Индикатором «свой / чужой» в пространстве неразличимости становится тонкий тест на соответствие сверхавтора последней степени совершенства. Исполнитель письма и речи берется перехватить инициативу интерпассивности у медиальных курьеров, работающих под прикрытием. Исполнитель соревнуется с двойными агентами медиальности, специалистами по вялой витальности, критиками и галеристами, экспертами по современному искусству и его теоретиками.
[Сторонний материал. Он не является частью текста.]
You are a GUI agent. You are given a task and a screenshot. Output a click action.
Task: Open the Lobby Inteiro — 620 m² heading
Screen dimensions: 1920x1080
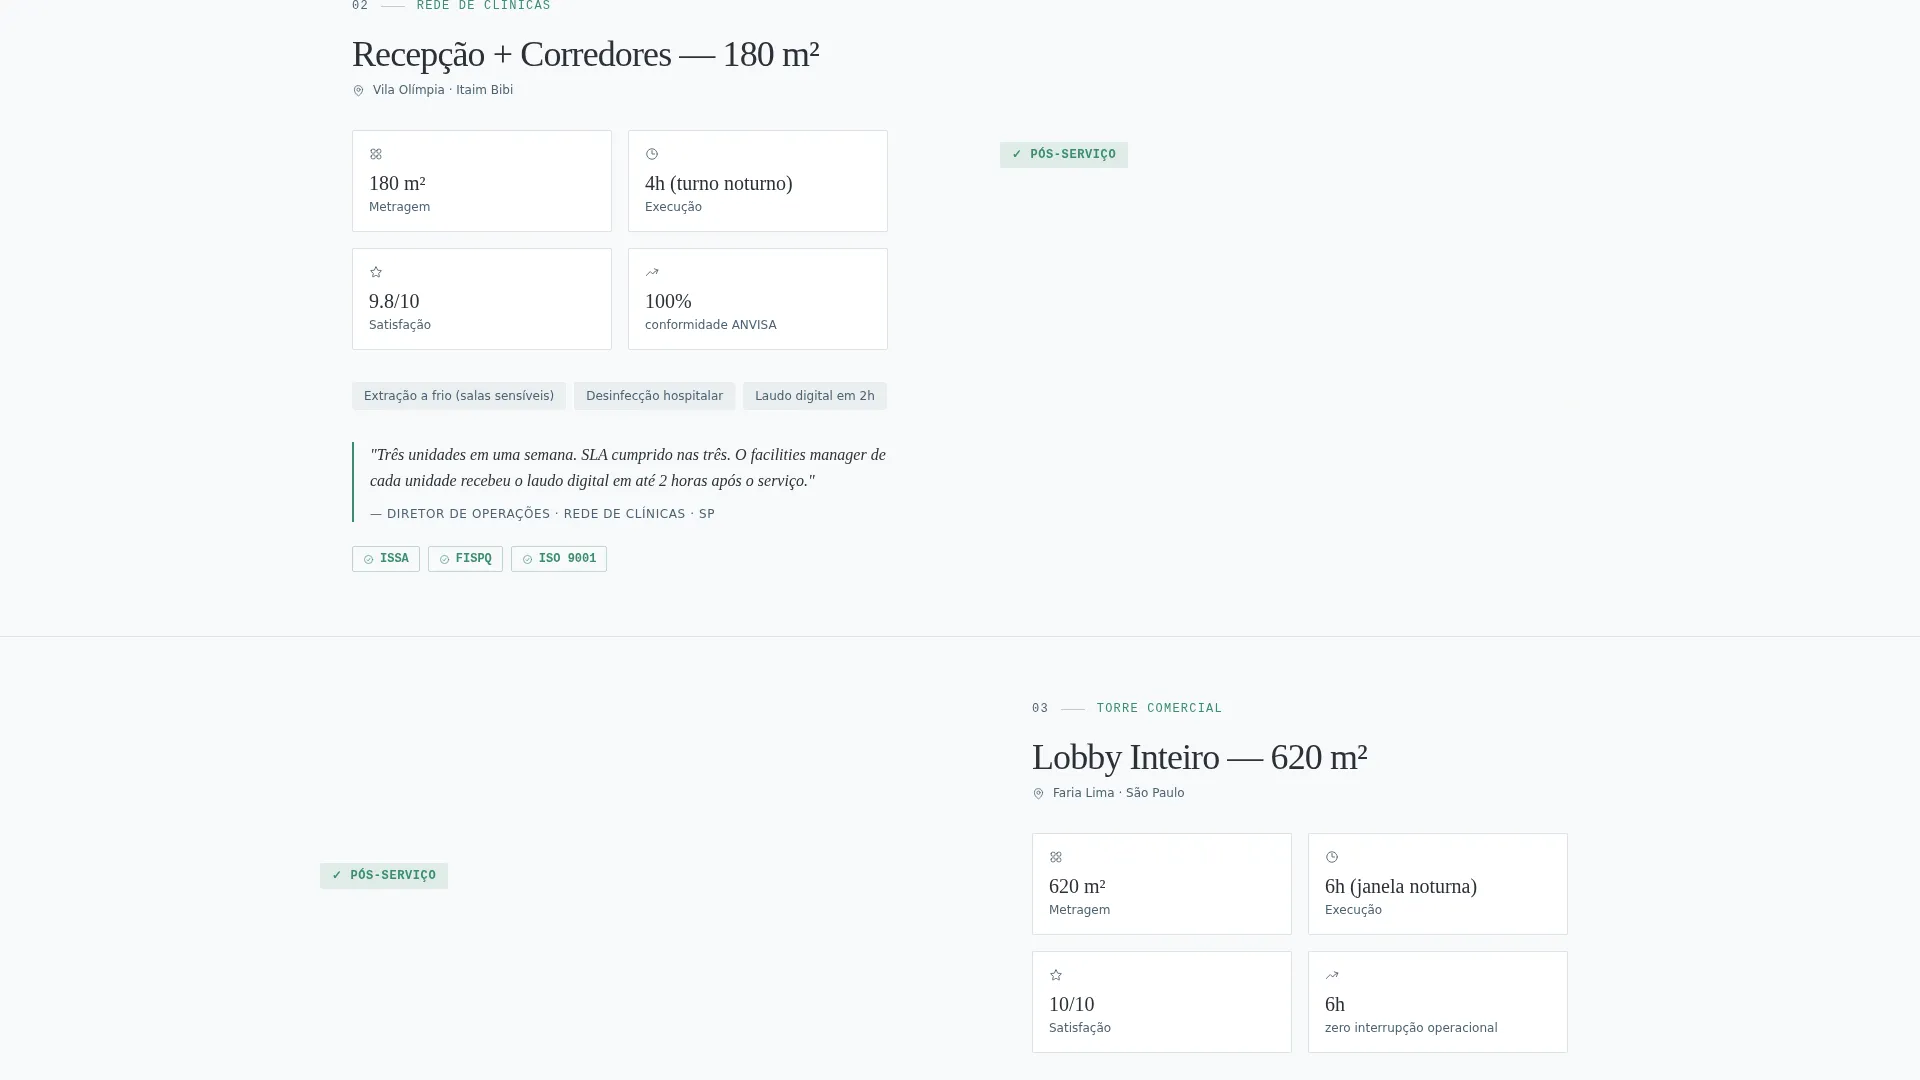(1199, 758)
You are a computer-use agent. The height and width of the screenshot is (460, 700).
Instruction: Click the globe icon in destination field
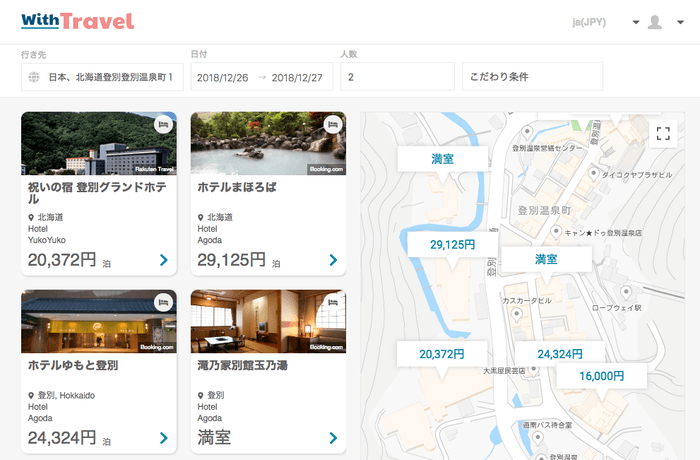pos(35,77)
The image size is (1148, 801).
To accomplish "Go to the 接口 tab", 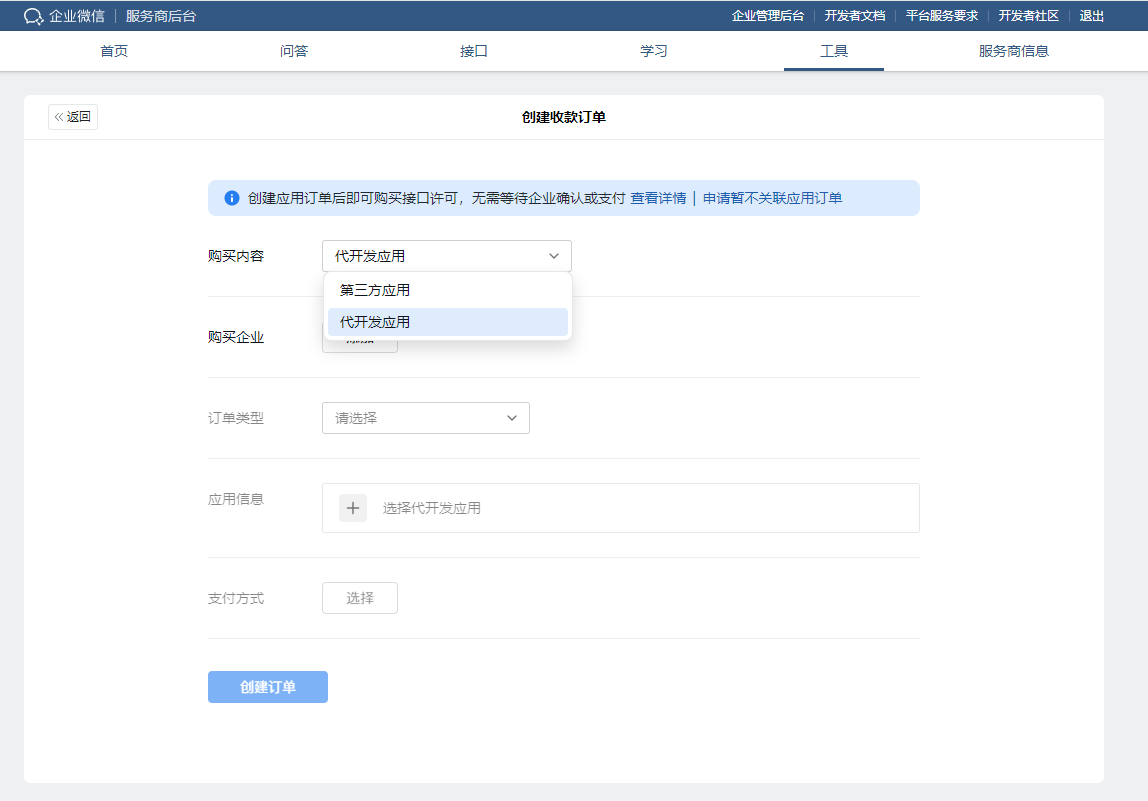I will coord(474,51).
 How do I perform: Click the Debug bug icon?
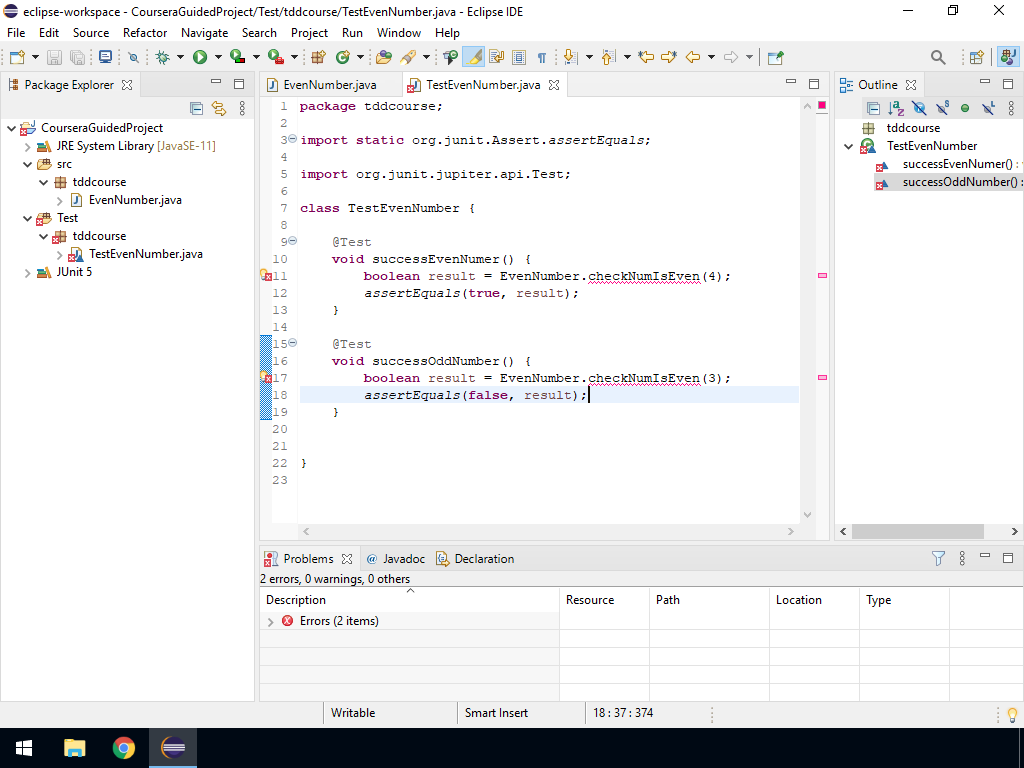pos(162,58)
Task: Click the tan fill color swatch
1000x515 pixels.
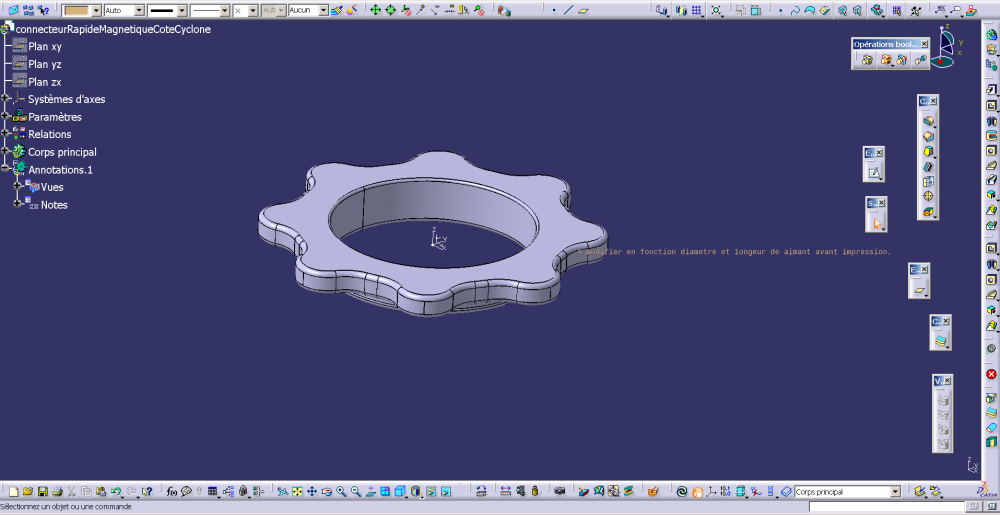Action: tap(76, 10)
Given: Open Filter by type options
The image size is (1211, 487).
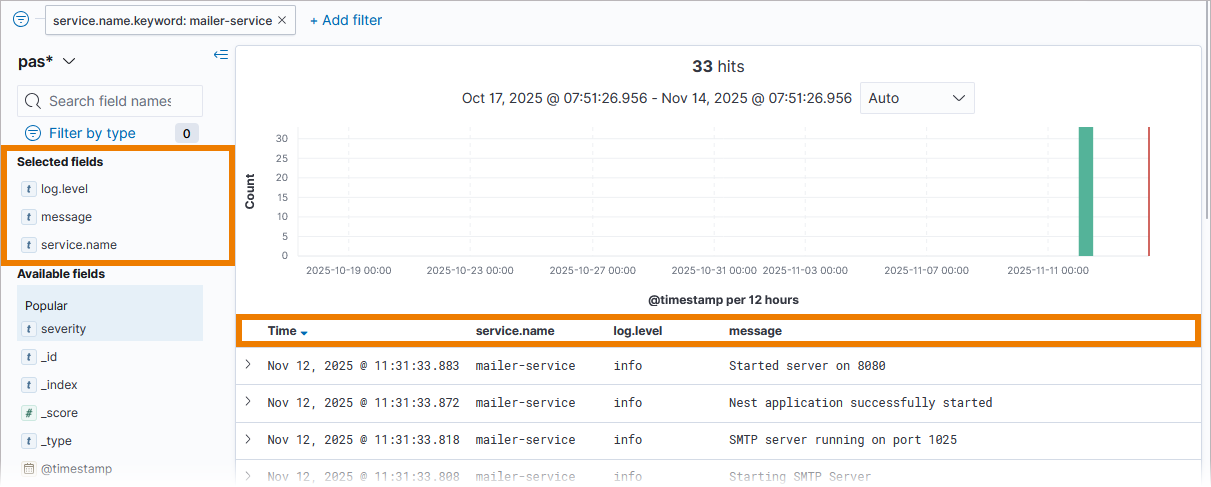Looking at the screenshot, I should coord(92,133).
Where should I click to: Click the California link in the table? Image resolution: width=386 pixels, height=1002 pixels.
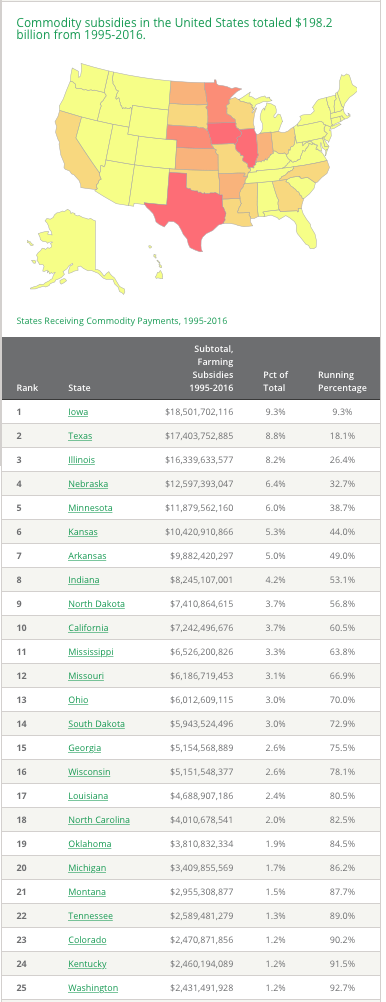(88, 628)
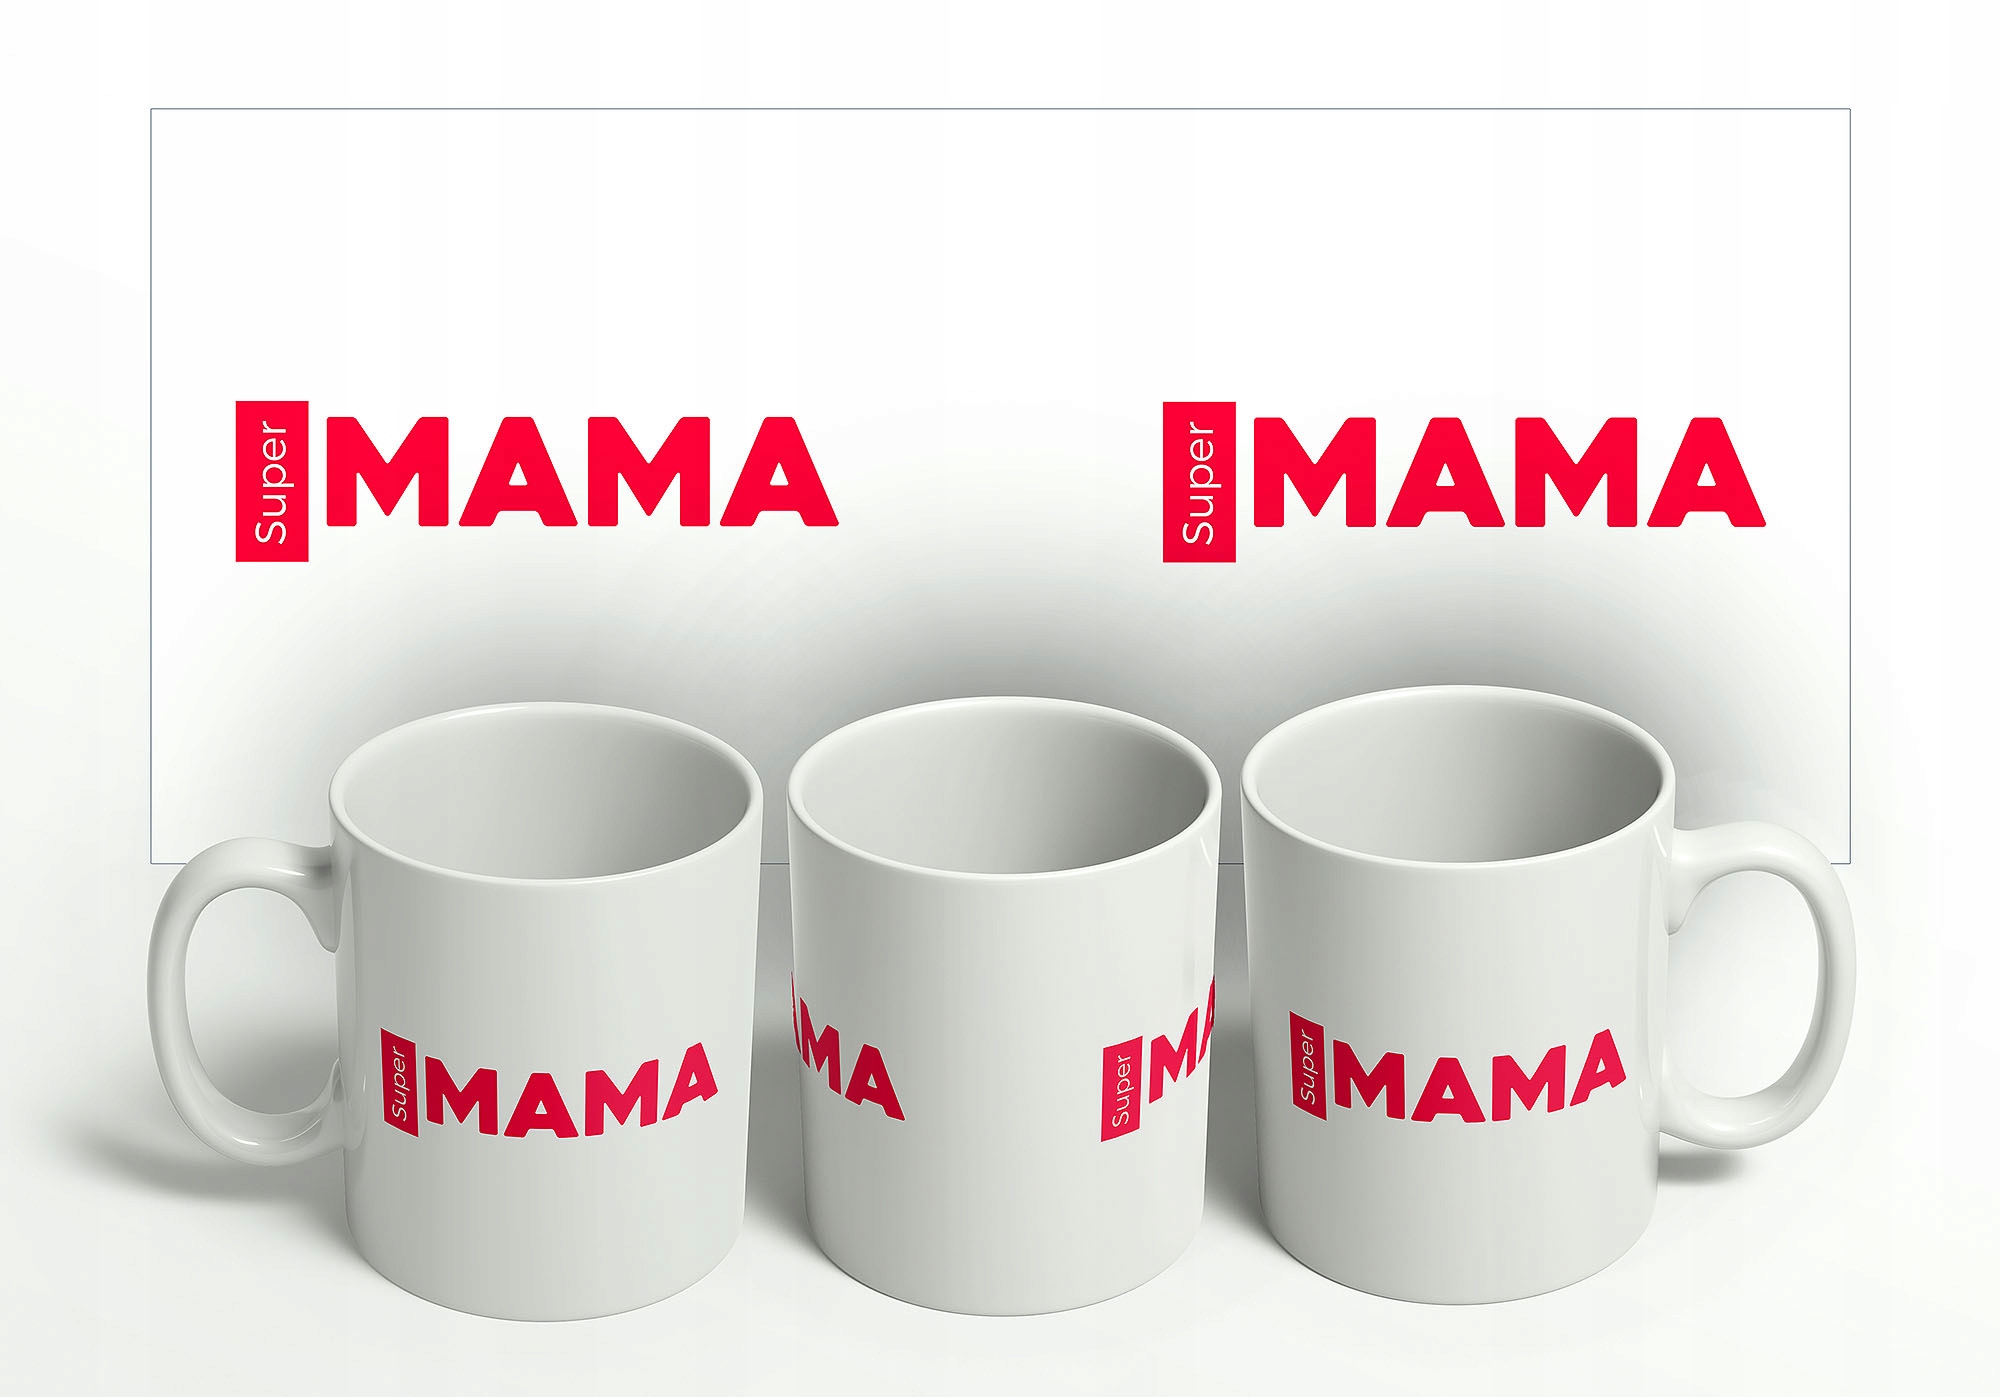Click the Super label on the middle mug
The image size is (2000, 1397).
(x=1121, y=1093)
Все они понимают мудрость как вечный двигатель, работающий на топливе знаковых дифференций, а письмо – как игру с потенциально бесконечным набором двусмысленностей.

Эта война рассыпается на парные поединки самых искусных гистрионистов, один из которых соединяет разъединенное, чтобы подставляться, а другой разъединяет соединенное, чтобы смываться. «Делай что хочешь, но подчиняйся» – такая интерпретация категорического императива становится базовым принципом бесконтактной софистики совокупного Акунина… Скрытый вызов, брошенный вестниками неразличимости всем, кто подставляется, должен быть принят, а местом, где ведется непрекращающаяся борьба, становится, как в «Джонни Мнемонике», подвешенная в медиальной пустоте площадка символических операций, совершаемых в реальном времени смыслополагания, формально совпадающим с медиальным.

Понятно, что таких качеств, как скорость конвертирования архивных значений в интенсивность разговорной речи с вмонтированными в нее компактными рефлексивными пробегами, теперь мало. Этого было достаточно в эпоху авторизации. Теперь необходимо генерировать spatium, напряженное соседство знаков, которое бы обладало иллокутивной силой, то есть имело бы в качестве залога смысл жизни Исполнителя знаков – жизни, которая в момент исполнения становится небезопасной. В той степени, в которой Исполнитель знаков готов отвечать за порядок слов, вставляя в него смыслополагание, его гистрионизм начинает соответствовать некоей отметке на шкале подлинности.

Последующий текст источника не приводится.